• **Passage du texte**:

____

Pour approcher le scepticisme, le libertinage et la philosophie de la liberté à partir de textes peu connus et d’auteurs peu fréquentés, mais essentiels à la diffusion historique de ces idées.

Nul n’est tenu de tout lire. Et pour aborder les grands moments de l’histoire de la pensée, on se fie souvent à l’orthodoxie de ceux qui distinguent des « grands » auteurs et des auteurs « mineurs ». Cette hiérarchie pourtant ne garantit rien. Elle nous fait, de surcroît, négliger des auteurs ayant participé à la diffusion des idées et n’ayant pas démérité dans la qualité des démonstrations qu’ils proposent à la lecture publique. Tel est le cas de François de La Mothe Le Vayer (1588-1672). Ce philosophe vécut la vie du Grand Siècle, mais ne cessa pas de maintenir des distances avec ce qui s’y déroulait, notamment à la cour. Après s’être rapproché de Richelieu, il gagne la faveur de Mazarin, auquel il dédie cet opuscule : De la liberté et de la servitude (1643). Il s’éloigne de la cour, alors que, libertin, il défend la cause de la liberté de penser, de dire et d’écrire. D’ailleurs, comment ne pas se poser de questions dans un siècle qui voit de produire de nombreux bouleversements, dans les sciences, la politique, les arts, etc. ? Et qui voit de nombreux penseurs se battre contre les orthodoxies et les systèmes philosophiques dominants. La Mothe Le Vayer témoigne publiquement de son scepticisme, souvent pesé à l’aune de celui de Montaigne. On ne peut refuser de savoir et répandre l’ignorance, mais cela ne résout pas le problème de saisir exactement ce qu’est la vérité, comment y atteindre. Est-elle même définitive ?

____

• **Liste des entrées**:
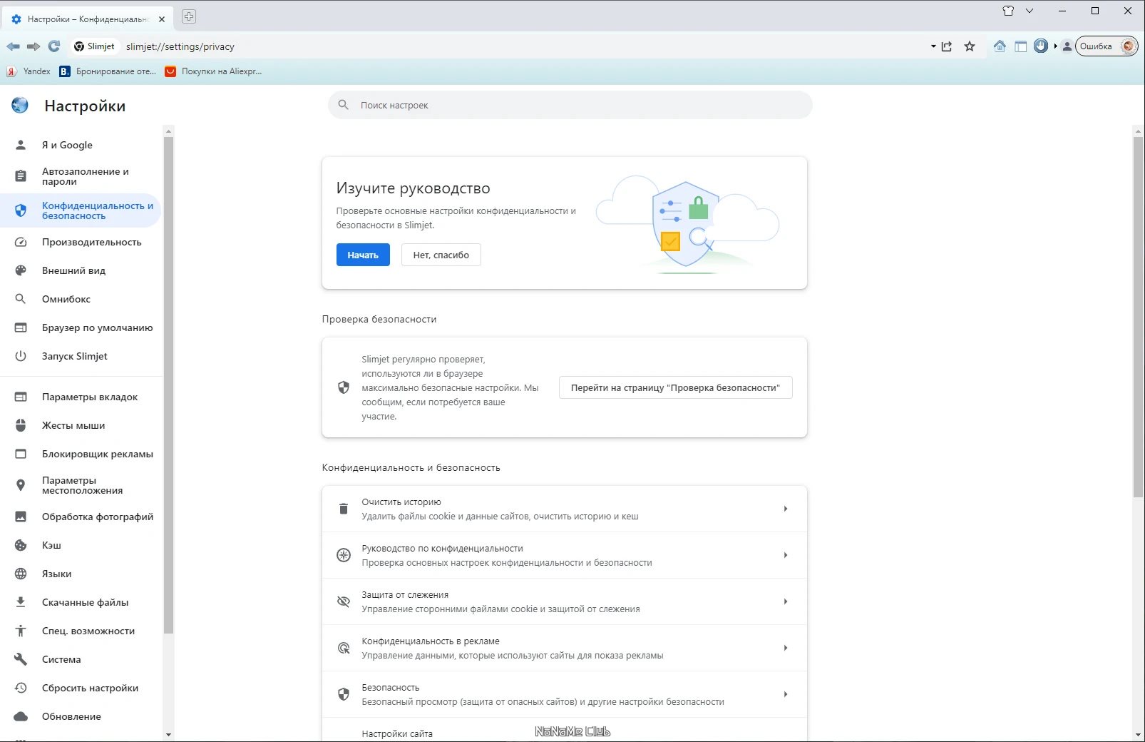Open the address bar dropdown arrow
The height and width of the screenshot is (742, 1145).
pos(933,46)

____

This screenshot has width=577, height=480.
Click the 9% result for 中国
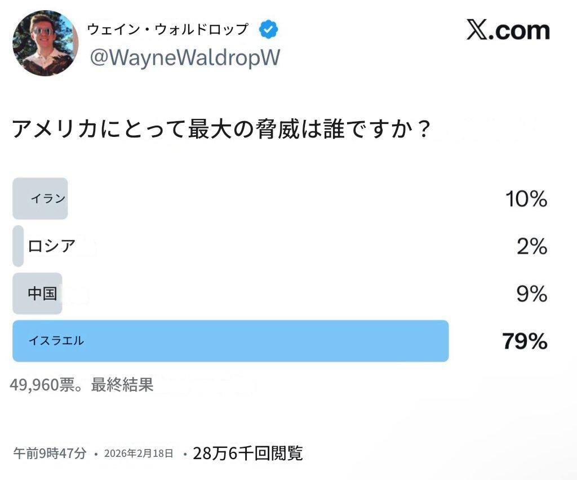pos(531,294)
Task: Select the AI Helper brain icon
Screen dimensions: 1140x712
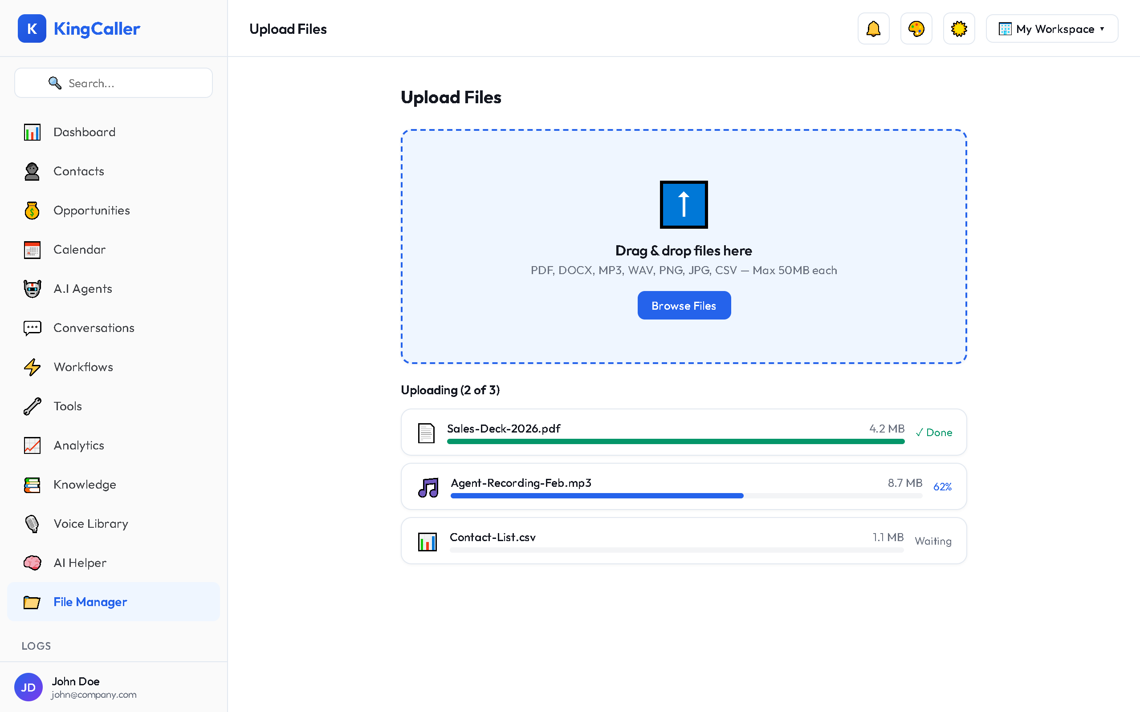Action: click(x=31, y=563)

____

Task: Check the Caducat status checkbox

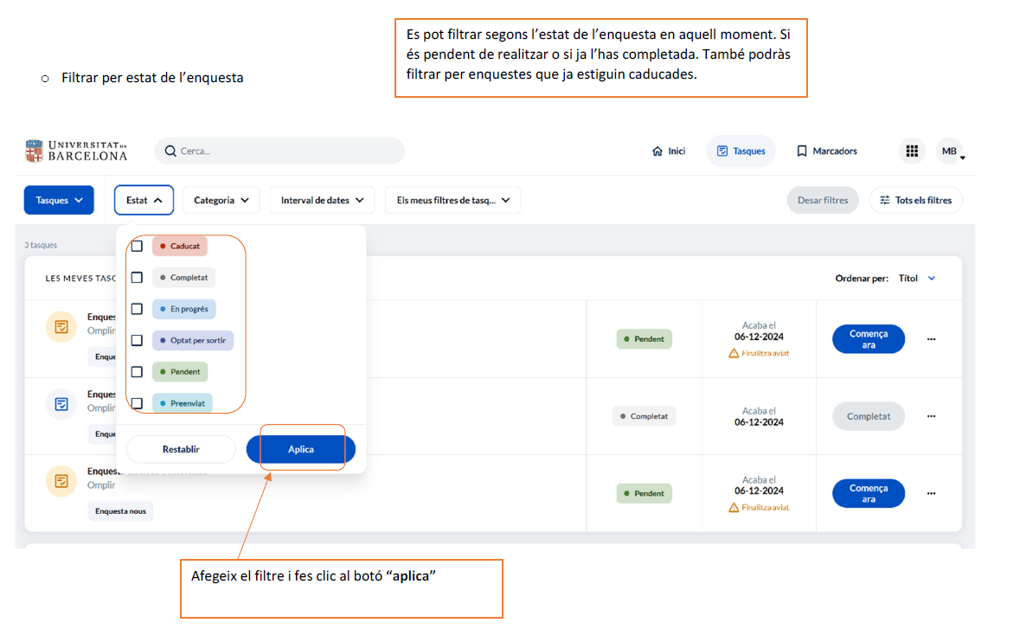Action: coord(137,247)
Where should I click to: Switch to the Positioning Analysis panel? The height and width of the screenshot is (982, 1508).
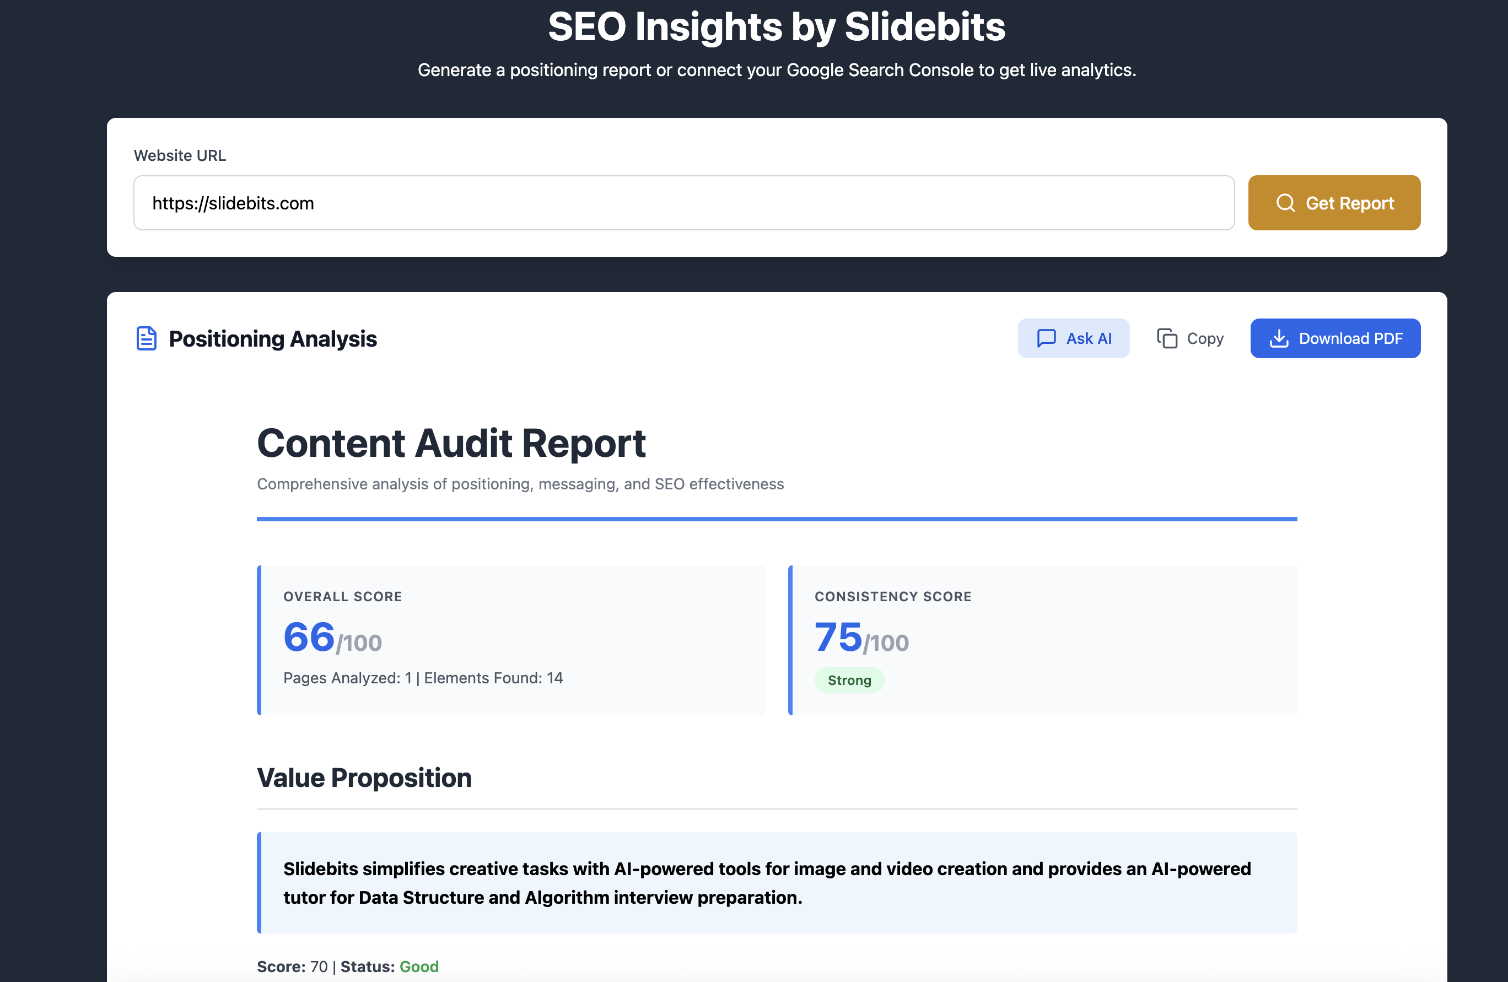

____

• **À compléter**:
1/ Recopiez le passage du texte sur La Mothe Le Vayer qui commence à « Pour approcher le » et se termine à « de ces idées. ».
2/ Selon le texte sur La Mothe Le Vayer, pourquoi la distinction entre auteurs « grands » et « mineurs » pose-t-elle problème ? Répondez en une à trois phrases.

• **Réponses**:
1/
Pour approcher le scepticisme, le libertinage et la philosophie de la liberté à partir de textes peu connus et d’auteurs peu fréquentés, mais essentiels à la diffusion historique de ces idées.

2/ Cette hiérarchie ne garantit rien et fait négliger des auteurs qui ont participé à la diffusion des idées. Ces auteurs n'ont pourtant pas démérité par la qualité des démonstrations qu'ils proposent à la lecture publique.